Female foxes are called vixens and male foxes are called dog foxes. They mostly stay together for life. They mate in wintertime. Around March or April, the vixen gives birth to a littler of about two to 12 pups, which are also called kits.

A red fox and her kits. (Photo via Shutterstock)

Mom and Dad help raise the kits together throughout the summer. They leave out bones or bits of garbage for the kits to play with. Siblings might also play flight and work on their pouncing skills. Both parents are attentive and will often play with their pups. By the fall, the young are mostly ready to venture out on their own.

Red foxes live about three to seven years. In addition to coyotes, the biggest threats to their longevity are vehicles and diseases, like mites.

Diet


A balanced diet for red foxes includes foods they hunt like rodents, rabbits, birds and other small game.

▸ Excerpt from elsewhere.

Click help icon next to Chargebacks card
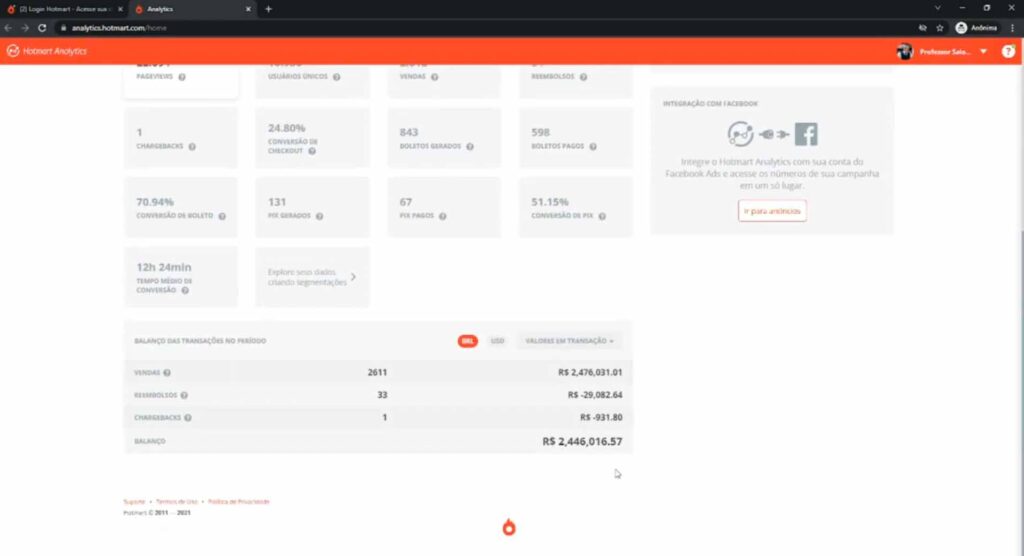This screenshot has height=556, width=1024. (x=192, y=146)
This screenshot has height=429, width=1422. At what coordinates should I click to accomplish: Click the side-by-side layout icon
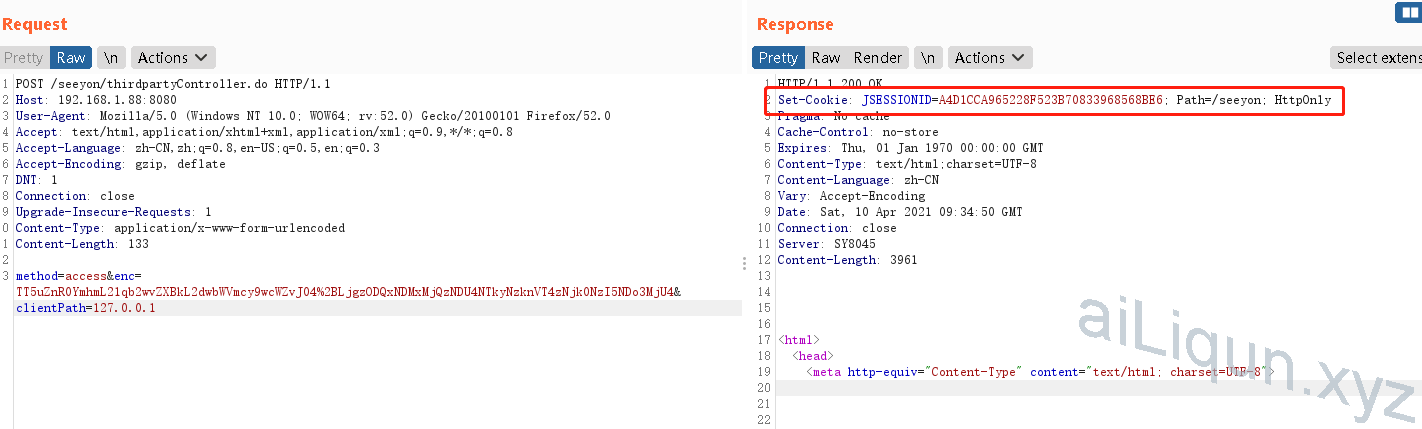[1410, 13]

They are built for the hunt. Not only do they have great night vision, but they can also hear a mole digging miles away underground.

They are generalists, and they also gorge on berries and other fruits, vegetables, fish, frogs, grasshoppers and even worms. When around people they might seek out garbage and pet food. For this reason, you should bring Fido’s kibble inside. Otherwise red foxes (and other neighborhood critters) might become reliant on humans and forget how to take care of themselves. Don’t forget to cover your garbage cans, too. Please don’t intentionally feed them. Let’s keep wild animals wild!

Communication


Red foxes talk with growls, yelps and short yapping barks. They even have a “wow, wow, wow” call that might sound more like a bird than a mammal! Researchers have recorded more than 20 different sounds red foxes make. Kits even have their own special calls like murmurs and whines.

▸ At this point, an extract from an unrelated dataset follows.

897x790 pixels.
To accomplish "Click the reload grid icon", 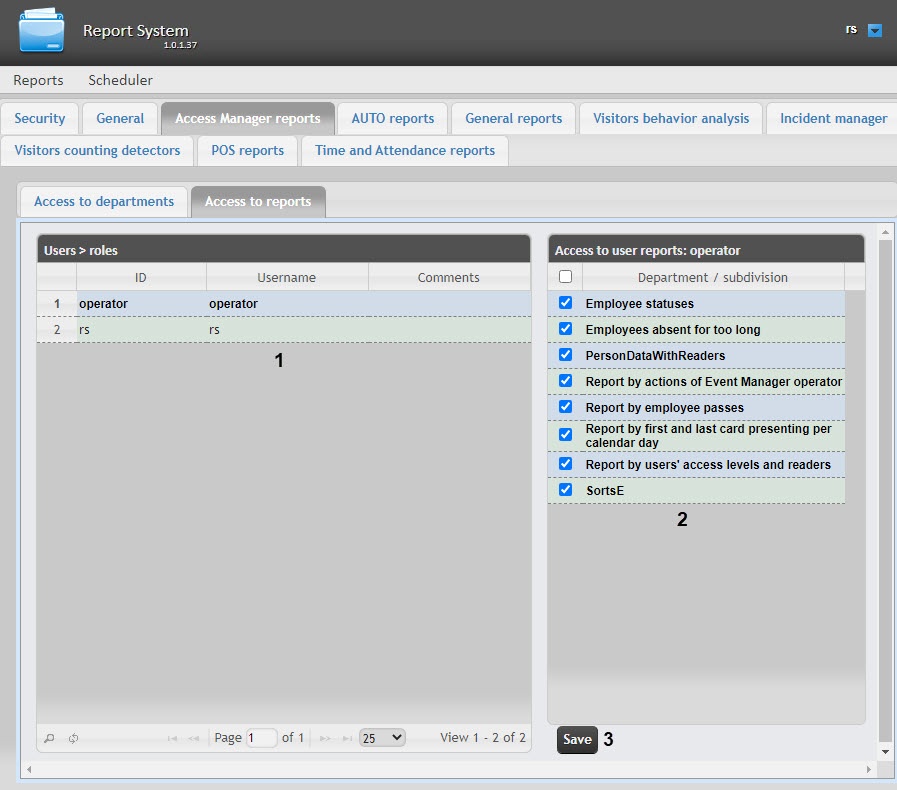I will [73, 738].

They also signal in quieter ways. Sometimes it is with poop or urine. During foraging, they can make up to 70 urine markings per hour. Other times they use their big bushy tails to communicate with other red foxes. (Their tail is their utility tool. In addition to communicating, they use tails to help balance and as a cozy blanket on freezing days.)

This doesn’t even cover all the great things about the red fox. They can jump over 6 feet in the air. Their tail is more than half their body length. They can hear a crow flying from one-third of a mile away. Armed with all this great information, go out and enjoy red foxes. From a distance, of course.